Stored items
····················

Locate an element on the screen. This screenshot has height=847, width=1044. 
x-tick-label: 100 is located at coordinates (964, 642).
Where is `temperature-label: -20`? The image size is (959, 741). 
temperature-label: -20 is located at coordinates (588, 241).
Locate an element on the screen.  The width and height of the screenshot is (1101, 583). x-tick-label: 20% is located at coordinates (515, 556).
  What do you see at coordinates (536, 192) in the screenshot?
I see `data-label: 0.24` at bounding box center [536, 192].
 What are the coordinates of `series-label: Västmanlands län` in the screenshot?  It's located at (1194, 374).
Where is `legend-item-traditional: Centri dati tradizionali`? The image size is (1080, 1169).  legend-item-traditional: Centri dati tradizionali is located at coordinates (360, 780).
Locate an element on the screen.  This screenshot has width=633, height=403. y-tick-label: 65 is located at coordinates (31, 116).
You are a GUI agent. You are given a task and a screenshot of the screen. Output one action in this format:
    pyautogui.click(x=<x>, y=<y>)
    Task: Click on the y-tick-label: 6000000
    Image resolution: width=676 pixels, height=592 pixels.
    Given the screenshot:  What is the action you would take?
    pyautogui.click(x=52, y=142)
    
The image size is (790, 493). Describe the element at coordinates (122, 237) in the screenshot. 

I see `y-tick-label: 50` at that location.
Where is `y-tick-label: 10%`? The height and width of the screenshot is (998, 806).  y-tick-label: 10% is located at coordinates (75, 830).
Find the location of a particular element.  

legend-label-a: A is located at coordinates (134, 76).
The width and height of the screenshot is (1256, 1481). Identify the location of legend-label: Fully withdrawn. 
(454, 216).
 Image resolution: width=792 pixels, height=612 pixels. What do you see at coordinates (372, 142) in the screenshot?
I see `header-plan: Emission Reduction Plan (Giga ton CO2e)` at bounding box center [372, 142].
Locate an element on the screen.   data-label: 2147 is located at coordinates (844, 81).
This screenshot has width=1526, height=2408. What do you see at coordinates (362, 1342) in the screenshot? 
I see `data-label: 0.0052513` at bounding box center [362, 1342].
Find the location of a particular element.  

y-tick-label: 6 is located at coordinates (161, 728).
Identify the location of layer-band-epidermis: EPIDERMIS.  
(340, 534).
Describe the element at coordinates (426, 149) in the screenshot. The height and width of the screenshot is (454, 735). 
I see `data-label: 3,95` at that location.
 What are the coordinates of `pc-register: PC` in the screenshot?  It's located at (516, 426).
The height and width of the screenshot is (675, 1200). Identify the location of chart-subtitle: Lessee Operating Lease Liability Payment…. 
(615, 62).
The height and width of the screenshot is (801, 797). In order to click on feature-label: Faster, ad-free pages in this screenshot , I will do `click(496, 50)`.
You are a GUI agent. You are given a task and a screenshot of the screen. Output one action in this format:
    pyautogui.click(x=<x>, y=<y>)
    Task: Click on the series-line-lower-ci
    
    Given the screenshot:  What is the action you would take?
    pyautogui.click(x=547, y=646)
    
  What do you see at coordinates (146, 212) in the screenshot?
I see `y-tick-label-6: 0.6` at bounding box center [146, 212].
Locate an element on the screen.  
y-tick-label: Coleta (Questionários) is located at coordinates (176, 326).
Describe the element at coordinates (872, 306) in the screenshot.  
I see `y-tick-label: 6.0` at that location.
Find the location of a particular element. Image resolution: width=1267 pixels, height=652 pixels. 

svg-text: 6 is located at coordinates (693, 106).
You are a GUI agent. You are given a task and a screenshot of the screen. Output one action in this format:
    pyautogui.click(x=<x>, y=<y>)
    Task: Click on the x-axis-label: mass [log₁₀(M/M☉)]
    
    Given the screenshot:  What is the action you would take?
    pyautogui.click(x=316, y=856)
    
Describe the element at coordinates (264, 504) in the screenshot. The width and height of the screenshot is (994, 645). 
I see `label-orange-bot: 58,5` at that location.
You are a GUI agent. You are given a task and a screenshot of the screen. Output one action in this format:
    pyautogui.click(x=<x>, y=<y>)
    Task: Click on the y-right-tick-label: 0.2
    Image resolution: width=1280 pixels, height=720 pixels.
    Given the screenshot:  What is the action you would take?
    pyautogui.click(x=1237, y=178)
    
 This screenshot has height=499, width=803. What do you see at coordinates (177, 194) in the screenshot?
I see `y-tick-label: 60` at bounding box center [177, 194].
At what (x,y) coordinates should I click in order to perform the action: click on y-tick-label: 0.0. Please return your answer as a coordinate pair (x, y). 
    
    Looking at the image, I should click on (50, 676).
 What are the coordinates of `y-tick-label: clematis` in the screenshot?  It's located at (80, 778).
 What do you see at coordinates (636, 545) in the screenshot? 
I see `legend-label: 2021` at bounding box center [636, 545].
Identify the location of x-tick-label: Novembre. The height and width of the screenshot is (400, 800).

····················

## Work to complete
Lay out the rows above as a two-column CSV with the headers request and answer. Give one line per request, put each field in quotation marks, and replace any line breaks with spaces. Begin at the line that has "The image size is (790, 493)." and stop after the line that has "coordinates (75, 830).".

## Final answer
request,answer
"The image size is (790, 493). Describe the element at coordinates (122, 237) in the screenshot.","I see `y-tick-label: 50` at that location."
"Where is `y-tick-label: 10%`? The height and width of the screenshot is (998, 806).","y-tick-label: 10% is located at coordinates (75, 830)."